BEGIN Entries supplied
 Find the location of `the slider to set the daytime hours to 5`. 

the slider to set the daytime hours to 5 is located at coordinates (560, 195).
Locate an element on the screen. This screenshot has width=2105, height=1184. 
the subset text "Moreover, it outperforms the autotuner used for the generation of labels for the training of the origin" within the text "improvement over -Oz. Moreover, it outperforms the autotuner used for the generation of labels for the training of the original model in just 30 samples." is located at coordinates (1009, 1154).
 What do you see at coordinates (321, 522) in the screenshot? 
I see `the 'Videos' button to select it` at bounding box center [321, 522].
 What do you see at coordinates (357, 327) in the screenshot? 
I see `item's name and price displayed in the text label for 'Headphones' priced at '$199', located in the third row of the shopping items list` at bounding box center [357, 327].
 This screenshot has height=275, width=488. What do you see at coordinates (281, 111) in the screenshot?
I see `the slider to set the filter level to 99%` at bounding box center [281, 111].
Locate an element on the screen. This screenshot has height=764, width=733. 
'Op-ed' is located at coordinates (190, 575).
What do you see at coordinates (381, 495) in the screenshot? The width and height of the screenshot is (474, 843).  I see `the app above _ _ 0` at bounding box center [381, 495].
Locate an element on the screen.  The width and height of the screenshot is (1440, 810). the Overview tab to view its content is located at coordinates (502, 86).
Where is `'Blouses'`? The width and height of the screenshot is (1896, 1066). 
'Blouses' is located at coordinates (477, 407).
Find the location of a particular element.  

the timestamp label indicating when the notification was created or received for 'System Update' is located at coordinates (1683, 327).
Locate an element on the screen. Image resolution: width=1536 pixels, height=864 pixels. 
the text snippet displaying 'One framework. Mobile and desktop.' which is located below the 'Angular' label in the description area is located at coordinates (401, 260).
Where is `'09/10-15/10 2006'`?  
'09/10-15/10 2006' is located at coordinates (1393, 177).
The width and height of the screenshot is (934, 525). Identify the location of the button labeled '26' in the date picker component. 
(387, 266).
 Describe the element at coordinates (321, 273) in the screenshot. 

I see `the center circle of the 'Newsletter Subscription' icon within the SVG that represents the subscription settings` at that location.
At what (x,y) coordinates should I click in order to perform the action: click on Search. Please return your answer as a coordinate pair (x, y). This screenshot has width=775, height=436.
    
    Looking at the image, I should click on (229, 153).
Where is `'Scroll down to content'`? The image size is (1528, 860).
END Entries supplied
_What you will do:_ Retype all of the material above verbatim, line for line.

_Result of this task:_
 Find the location of `the slider to set the daytime hours to 5`. 

the slider to set the daytime hours to 5 is located at coordinates (560, 195).
Locate an element on the screen. This screenshot has width=2105, height=1184. 
the subset text "Moreover, it outperforms the autotuner used for the generation of labels for the training of the origin" within the text "improvement over -Oz. Moreover, it outperforms the autotuner used for the generation of labels for the training of the original model in just 30 samples." is located at coordinates (1009, 1154).
 What do you see at coordinates (321, 522) in the screenshot? 
I see `the 'Videos' button to select it` at bounding box center [321, 522].
 What do you see at coordinates (357, 327) in the screenshot? 
I see `item's name and price displayed in the text label for 'Headphones' priced at '$199', located in the third row of the shopping items list` at bounding box center [357, 327].
 This screenshot has height=275, width=488. What do you see at coordinates (281, 111) in the screenshot?
I see `the slider to set the filter level to 99%` at bounding box center [281, 111].
Locate an element on the screen. This screenshot has height=764, width=733. 
'Op-ed' is located at coordinates (190, 575).
What do you see at coordinates (381, 495) in the screenshot? The width and height of the screenshot is (474, 843).  I see `the app above _ _ 0` at bounding box center [381, 495].
Locate an element on the screen.  The width and height of the screenshot is (1440, 810). the Overview tab to view its content is located at coordinates (502, 86).
Where is `'Blouses'`? The width and height of the screenshot is (1896, 1066). 
'Blouses' is located at coordinates (477, 407).
Find the location of a particular element.  

the timestamp label indicating when the notification was created or received for 'System Update' is located at coordinates (1683, 327).
Locate an element on the screen. Image resolution: width=1536 pixels, height=864 pixels. 
the text snippet displaying 'One framework. Mobile and desktop.' which is located below the 'Angular' label in the description area is located at coordinates (401, 260).
Where is `'09/10-15/10 2006'`?  
'09/10-15/10 2006' is located at coordinates (1393, 177).
The width and height of the screenshot is (934, 525). Identify the location of the button labeled '26' in the date picker component. 
(387, 266).
 Describe the element at coordinates (321, 273) in the screenshot. 

I see `the center circle of the 'Newsletter Subscription' icon within the SVG that represents the subscription settings` at that location.
At what (x,y) coordinates should I click in order to perform the action: click on Search. Please return your answer as a coordinate pair (x, y). This screenshot has width=775, height=436.
    
    Looking at the image, I should click on (229, 153).
Where is `'Scroll down to content'`? The image size is (1528, 860).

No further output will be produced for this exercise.